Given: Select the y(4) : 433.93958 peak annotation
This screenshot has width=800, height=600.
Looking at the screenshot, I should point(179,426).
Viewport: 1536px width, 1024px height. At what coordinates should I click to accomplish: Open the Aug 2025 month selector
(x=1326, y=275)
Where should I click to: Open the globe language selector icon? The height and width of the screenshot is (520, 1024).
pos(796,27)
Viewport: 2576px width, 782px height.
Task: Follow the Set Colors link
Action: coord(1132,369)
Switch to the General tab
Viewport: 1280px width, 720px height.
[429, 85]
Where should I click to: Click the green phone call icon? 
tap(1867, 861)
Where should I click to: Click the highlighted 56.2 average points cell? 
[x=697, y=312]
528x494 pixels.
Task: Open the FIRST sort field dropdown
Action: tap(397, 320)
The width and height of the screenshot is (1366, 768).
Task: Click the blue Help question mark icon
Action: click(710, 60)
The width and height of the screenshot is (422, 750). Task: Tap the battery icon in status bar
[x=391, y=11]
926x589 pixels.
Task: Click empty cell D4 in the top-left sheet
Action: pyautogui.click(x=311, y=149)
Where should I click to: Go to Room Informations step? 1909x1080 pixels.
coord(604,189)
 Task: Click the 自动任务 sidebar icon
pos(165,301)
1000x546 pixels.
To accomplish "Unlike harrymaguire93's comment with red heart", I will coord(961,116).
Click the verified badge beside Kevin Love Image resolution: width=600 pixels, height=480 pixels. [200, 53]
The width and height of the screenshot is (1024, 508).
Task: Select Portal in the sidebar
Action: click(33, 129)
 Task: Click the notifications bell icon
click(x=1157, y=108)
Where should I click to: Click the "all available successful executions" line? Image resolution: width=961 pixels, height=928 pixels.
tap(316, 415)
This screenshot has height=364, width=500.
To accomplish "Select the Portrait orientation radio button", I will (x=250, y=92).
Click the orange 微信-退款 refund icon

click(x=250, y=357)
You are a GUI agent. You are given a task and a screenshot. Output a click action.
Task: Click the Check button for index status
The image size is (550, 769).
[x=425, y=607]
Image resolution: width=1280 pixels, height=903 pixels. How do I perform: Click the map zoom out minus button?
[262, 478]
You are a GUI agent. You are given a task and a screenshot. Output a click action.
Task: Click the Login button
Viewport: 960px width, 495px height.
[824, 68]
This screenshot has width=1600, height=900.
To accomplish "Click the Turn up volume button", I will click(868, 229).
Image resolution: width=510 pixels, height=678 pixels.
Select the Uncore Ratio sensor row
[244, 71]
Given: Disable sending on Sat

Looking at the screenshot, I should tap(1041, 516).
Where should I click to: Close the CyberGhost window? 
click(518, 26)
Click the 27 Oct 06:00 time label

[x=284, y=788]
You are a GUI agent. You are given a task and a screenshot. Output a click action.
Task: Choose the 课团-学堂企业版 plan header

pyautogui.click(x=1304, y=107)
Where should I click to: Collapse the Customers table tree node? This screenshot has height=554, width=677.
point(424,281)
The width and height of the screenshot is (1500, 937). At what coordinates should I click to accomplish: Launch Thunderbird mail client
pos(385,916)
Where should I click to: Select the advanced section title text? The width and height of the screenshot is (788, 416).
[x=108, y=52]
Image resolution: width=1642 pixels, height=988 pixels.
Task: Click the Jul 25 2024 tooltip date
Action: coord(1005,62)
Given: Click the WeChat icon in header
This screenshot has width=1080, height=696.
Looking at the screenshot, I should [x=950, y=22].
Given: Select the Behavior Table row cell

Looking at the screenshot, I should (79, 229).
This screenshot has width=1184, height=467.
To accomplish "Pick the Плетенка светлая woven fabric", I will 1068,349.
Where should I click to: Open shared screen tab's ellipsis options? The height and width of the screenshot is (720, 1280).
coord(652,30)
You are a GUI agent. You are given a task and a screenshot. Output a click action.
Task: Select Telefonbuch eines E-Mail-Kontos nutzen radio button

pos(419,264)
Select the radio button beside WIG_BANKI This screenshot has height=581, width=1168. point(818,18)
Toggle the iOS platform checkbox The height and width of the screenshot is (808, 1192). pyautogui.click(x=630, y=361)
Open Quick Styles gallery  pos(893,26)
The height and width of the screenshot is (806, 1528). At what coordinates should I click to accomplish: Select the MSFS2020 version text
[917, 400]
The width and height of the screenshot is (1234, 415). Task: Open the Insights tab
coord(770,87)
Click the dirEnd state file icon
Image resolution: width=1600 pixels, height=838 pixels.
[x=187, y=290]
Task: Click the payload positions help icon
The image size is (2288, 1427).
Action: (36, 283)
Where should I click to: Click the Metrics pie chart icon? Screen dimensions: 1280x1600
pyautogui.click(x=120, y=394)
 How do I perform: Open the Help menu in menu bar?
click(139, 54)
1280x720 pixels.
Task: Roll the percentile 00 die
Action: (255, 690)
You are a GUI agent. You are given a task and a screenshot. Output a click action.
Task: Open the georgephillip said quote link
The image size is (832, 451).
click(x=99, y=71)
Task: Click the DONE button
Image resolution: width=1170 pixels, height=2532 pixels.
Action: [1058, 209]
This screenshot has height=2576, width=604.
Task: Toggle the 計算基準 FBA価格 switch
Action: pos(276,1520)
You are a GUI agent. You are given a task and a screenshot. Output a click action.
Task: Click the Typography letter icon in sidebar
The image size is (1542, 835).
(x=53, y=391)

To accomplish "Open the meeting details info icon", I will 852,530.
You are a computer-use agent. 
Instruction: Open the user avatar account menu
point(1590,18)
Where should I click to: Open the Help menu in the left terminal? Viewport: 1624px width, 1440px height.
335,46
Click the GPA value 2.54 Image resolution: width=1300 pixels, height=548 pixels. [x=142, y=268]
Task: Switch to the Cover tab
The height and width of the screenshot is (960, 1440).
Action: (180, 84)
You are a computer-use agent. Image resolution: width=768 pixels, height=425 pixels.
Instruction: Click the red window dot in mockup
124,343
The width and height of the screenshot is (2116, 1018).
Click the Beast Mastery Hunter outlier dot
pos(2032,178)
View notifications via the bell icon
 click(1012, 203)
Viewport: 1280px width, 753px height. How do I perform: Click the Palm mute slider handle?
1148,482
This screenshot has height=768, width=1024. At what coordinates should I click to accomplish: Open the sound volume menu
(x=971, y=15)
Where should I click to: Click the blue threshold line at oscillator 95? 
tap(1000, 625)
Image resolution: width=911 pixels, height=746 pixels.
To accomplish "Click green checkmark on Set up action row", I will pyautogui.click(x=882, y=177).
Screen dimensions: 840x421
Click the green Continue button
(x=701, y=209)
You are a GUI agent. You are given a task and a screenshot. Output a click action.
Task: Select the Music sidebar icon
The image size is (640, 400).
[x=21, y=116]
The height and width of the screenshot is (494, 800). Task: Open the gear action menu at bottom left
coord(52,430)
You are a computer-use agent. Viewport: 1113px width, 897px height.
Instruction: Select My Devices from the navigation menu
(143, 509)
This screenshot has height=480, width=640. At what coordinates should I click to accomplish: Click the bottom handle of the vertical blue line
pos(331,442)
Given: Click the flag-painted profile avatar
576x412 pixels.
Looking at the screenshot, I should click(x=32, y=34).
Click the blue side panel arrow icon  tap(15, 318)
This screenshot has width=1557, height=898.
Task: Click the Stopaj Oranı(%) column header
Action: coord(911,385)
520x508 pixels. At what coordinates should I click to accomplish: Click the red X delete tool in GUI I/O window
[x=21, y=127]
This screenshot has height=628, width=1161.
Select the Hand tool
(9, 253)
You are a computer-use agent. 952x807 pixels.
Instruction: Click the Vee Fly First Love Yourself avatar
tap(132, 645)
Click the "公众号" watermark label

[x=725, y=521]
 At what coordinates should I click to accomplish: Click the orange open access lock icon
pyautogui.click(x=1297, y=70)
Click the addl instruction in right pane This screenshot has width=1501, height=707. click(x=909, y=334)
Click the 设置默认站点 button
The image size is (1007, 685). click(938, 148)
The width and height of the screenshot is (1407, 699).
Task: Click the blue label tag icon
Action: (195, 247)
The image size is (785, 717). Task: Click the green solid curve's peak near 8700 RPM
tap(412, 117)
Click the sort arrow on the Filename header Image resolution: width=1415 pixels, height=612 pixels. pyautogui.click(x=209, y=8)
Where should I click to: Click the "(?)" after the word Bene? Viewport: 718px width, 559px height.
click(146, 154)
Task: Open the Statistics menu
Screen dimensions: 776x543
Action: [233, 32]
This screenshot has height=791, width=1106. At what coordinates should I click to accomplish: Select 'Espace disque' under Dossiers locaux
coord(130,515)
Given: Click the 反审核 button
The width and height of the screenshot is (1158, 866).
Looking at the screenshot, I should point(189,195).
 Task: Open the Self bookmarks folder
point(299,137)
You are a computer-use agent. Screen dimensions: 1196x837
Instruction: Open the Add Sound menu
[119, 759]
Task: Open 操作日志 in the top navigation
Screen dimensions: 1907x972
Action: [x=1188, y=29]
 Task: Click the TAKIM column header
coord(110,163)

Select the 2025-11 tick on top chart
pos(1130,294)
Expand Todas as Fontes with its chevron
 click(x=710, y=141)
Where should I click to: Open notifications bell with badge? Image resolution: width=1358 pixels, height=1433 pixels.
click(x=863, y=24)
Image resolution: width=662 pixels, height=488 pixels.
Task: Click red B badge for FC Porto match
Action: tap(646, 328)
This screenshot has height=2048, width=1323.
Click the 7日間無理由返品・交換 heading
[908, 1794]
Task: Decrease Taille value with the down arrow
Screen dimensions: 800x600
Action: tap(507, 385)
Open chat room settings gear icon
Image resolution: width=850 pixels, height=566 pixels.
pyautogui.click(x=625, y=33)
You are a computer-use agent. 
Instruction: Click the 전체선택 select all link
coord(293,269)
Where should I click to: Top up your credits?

=====

**What is needed:** From the listing above, output exactly the run of lines that starts with the line containing "Select the Hand tool" and ends with the line containing "Given: Click the 反审核 button".

**Exercise result:**
Select the Hand tool
(9, 253)
You are a computer-use agent. 952x807 pixels.
Instruction: Click the Vee Fly First Love Yourself avatar
tap(132, 645)
Click the "公众号" watermark label

[x=725, y=521]
 At what coordinates should I click to accomplish: Click the orange open access lock icon
pyautogui.click(x=1297, y=70)
Click the addl instruction in right pane This screenshot has width=1501, height=707. click(x=909, y=334)
Click the 设置默认站点 button
The image size is (1007, 685). click(938, 148)
The width and height of the screenshot is (1407, 699).
Task: Click the blue label tag icon
Action: (195, 247)
The image size is (785, 717). Task: Click the green solid curve's peak near 8700 RPM
tap(412, 117)
Click the sort arrow on the Filename header Image resolution: width=1415 pixels, height=612 pixels. pyautogui.click(x=209, y=8)
Where should I click to: Click the "(?)" after the word Bene? Viewport: 718px width, 559px height.
click(146, 154)
Task: Open the Statistics menu
Screen dimensions: 776x543
Action: [233, 32]
This screenshot has height=791, width=1106. At what coordinates should I click to accomplish: Select 'Espace disque' under Dossiers locaux
coord(130,515)
Given: Click the 反审核 button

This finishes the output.